[Your objective]:
Update the rows starting at the line that contains "This screenshot has height=894, width=1372." and ending after the line that contains "The height and width of the screenshot is (387, 553).". Swap "Deals" for "Contacts" and leave everything else the same.
* start Provided information *
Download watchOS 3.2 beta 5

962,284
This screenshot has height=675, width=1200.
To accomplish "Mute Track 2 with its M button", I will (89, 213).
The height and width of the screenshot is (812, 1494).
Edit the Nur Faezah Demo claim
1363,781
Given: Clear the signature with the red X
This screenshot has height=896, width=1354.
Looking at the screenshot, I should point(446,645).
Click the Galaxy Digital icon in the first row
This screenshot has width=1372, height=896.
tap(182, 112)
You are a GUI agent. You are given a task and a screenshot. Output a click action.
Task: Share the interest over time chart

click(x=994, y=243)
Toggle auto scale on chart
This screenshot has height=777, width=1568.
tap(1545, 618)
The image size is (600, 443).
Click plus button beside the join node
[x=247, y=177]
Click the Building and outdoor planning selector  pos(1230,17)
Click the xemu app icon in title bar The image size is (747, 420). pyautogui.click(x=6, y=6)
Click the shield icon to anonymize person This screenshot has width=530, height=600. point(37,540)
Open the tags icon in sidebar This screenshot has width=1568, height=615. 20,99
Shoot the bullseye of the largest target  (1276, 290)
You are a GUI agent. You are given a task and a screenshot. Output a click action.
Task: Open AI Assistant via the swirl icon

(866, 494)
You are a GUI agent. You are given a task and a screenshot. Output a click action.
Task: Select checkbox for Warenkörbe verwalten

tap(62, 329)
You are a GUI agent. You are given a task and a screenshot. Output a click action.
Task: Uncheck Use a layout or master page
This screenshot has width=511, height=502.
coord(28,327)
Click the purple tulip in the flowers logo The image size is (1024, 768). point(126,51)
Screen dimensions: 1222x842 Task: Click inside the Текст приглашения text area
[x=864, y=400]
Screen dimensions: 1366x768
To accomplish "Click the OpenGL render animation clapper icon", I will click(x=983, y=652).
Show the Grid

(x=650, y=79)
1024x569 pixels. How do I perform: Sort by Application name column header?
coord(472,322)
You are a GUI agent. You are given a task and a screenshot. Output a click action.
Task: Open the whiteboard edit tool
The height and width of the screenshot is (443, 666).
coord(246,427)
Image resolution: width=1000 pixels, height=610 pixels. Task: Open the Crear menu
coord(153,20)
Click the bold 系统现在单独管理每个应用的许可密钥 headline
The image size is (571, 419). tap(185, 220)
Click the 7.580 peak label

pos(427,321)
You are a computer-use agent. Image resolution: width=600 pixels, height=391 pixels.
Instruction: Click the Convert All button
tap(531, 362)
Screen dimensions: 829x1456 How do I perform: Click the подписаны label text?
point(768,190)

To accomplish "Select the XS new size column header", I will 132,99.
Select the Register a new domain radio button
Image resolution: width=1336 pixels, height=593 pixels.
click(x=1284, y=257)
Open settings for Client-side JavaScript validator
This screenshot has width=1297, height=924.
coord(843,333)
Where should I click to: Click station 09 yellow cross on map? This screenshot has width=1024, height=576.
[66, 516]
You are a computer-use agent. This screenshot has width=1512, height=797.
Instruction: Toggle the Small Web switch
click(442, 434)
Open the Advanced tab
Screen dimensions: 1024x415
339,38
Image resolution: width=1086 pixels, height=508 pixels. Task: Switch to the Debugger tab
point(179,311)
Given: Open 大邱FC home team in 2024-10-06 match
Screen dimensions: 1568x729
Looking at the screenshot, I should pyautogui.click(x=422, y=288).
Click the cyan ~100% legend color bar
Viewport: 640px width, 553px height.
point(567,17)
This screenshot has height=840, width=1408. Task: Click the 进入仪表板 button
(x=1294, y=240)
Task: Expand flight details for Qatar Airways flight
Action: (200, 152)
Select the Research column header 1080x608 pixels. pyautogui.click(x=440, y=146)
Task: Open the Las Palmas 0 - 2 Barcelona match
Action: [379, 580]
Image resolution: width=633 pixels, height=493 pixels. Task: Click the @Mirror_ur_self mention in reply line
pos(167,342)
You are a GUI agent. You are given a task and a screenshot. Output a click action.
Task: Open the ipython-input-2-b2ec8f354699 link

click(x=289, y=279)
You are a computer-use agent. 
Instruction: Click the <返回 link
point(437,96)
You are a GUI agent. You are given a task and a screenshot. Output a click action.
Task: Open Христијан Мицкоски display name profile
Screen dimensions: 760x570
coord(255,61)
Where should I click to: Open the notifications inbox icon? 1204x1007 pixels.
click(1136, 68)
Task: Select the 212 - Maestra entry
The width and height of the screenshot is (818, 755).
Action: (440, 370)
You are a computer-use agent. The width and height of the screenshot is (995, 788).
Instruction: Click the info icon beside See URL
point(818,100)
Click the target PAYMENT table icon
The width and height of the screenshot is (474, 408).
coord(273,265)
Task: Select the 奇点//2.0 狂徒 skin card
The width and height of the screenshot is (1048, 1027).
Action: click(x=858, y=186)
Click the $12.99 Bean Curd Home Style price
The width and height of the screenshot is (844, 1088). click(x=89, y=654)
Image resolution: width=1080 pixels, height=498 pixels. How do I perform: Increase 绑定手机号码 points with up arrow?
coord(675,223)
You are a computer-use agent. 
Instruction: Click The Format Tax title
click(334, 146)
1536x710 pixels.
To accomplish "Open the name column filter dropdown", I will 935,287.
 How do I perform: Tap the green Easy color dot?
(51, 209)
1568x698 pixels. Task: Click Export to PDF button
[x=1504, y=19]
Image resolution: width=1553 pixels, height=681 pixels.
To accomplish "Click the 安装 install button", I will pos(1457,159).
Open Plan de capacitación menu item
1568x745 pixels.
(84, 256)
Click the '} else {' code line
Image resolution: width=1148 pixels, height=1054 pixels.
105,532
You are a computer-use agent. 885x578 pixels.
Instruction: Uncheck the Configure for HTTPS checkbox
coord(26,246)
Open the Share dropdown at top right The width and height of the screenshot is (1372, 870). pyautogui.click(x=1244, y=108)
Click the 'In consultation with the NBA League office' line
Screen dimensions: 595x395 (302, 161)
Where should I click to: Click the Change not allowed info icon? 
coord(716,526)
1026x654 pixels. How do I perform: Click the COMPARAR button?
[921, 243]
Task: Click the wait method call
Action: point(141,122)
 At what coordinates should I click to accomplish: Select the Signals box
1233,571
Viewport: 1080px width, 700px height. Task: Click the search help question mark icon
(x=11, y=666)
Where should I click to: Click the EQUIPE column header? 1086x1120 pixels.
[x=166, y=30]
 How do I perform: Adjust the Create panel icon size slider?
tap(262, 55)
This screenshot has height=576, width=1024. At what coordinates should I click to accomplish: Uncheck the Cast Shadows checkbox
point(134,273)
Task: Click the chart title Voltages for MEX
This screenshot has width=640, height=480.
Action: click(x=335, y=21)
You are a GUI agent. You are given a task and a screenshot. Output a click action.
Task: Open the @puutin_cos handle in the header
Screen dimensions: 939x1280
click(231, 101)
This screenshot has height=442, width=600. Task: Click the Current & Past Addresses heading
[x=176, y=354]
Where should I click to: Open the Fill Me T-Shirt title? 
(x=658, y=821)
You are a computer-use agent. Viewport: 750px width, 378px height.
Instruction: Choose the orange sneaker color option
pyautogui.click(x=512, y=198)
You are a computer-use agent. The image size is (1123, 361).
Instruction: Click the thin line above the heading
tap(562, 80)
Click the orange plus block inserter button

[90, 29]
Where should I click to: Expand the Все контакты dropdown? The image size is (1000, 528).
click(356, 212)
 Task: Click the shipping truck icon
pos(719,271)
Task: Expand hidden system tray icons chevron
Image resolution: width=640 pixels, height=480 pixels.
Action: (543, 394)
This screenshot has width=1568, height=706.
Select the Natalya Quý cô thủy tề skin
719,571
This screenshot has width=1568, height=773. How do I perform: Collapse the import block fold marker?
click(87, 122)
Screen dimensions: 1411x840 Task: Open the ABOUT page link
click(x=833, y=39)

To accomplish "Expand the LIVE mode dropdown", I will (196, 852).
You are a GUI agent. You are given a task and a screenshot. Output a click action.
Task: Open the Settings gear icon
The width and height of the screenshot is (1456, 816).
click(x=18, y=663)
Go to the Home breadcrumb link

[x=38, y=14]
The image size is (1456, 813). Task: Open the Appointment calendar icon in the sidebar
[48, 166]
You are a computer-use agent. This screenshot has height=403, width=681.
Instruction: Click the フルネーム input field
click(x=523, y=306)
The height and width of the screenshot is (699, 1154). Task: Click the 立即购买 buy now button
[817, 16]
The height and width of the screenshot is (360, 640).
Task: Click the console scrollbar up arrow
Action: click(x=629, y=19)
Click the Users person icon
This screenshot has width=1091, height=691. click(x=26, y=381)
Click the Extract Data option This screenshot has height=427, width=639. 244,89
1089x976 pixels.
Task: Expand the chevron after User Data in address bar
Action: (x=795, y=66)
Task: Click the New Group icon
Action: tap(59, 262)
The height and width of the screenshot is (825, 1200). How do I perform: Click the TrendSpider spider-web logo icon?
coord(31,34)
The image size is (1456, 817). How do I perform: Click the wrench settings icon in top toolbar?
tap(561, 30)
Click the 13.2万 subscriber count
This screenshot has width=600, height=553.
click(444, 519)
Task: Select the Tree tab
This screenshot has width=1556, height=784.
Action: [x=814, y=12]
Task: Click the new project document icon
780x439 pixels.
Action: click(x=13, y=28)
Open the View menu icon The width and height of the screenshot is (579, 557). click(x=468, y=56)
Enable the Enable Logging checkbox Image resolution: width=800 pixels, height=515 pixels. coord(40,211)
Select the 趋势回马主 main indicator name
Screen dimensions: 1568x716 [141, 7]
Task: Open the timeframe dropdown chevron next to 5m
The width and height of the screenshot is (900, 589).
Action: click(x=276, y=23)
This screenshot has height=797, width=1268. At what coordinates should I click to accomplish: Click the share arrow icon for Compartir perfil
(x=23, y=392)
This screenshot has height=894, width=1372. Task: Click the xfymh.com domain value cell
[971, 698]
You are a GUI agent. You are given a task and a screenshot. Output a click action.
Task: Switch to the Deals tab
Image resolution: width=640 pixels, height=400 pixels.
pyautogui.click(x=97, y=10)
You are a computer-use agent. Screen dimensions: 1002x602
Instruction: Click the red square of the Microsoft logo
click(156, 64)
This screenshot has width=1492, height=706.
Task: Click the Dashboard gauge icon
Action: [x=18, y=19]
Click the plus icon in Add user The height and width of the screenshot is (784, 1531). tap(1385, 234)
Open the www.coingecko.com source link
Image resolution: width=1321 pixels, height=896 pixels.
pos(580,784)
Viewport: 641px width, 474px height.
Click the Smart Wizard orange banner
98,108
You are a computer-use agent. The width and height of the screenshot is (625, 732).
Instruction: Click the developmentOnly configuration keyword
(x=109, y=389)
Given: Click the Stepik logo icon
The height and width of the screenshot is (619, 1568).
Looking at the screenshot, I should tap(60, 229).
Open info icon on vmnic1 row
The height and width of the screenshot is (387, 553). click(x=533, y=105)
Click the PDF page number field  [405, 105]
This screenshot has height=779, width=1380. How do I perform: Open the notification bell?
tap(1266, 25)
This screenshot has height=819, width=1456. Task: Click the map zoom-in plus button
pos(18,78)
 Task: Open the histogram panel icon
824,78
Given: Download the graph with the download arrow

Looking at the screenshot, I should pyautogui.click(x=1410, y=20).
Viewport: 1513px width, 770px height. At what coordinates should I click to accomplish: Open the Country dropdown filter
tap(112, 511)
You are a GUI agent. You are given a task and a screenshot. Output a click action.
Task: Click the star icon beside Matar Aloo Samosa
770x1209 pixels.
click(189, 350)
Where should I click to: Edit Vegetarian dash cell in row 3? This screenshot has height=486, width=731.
* end Provided information *
[Exercise solution]:
This screenshot has height=894, width=1372. Task: Click the xfymh.com domain value cell
[971, 698]
You are a GUI agent. You are given a task and a screenshot. Output a click action.
Task: Switch to the Contacts tab
Image resolution: width=640 pixels, height=400 pixels.
pyautogui.click(x=97, y=10)
You are a computer-use agent. Screen dimensions: 1002x602
Instruction: Click the red square of the Microsoft logo
click(156, 64)
This screenshot has width=1492, height=706.
Task: Click the Dashboard gauge icon
Action: [x=18, y=19]
Click the plus icon in Add user The height and width of the screenshot is (784, 1531). tap(1385, 234)
Open the www.coingecko.com source link
Image resolution: width=1321 pixels, height=896 pixels.
pos(580,784)
Viewport: 641px width, 474px height.
Click the Smart Wizard orange banner
98,108
You are a computer-use agent. The width and height of the screenshot is (625, 732).
Instruction: Click the developmentOnly configuration keyword
(x=109, y=389)
Given: Click the Stepik logo icon
The height and width of the screenshot is (619, 1568).
Looking at the screenshot, I should tap(60, 229).
Open info icon on vmnic1 row
The height and width of the screenshot is (387, 553). click(x=533, y=105)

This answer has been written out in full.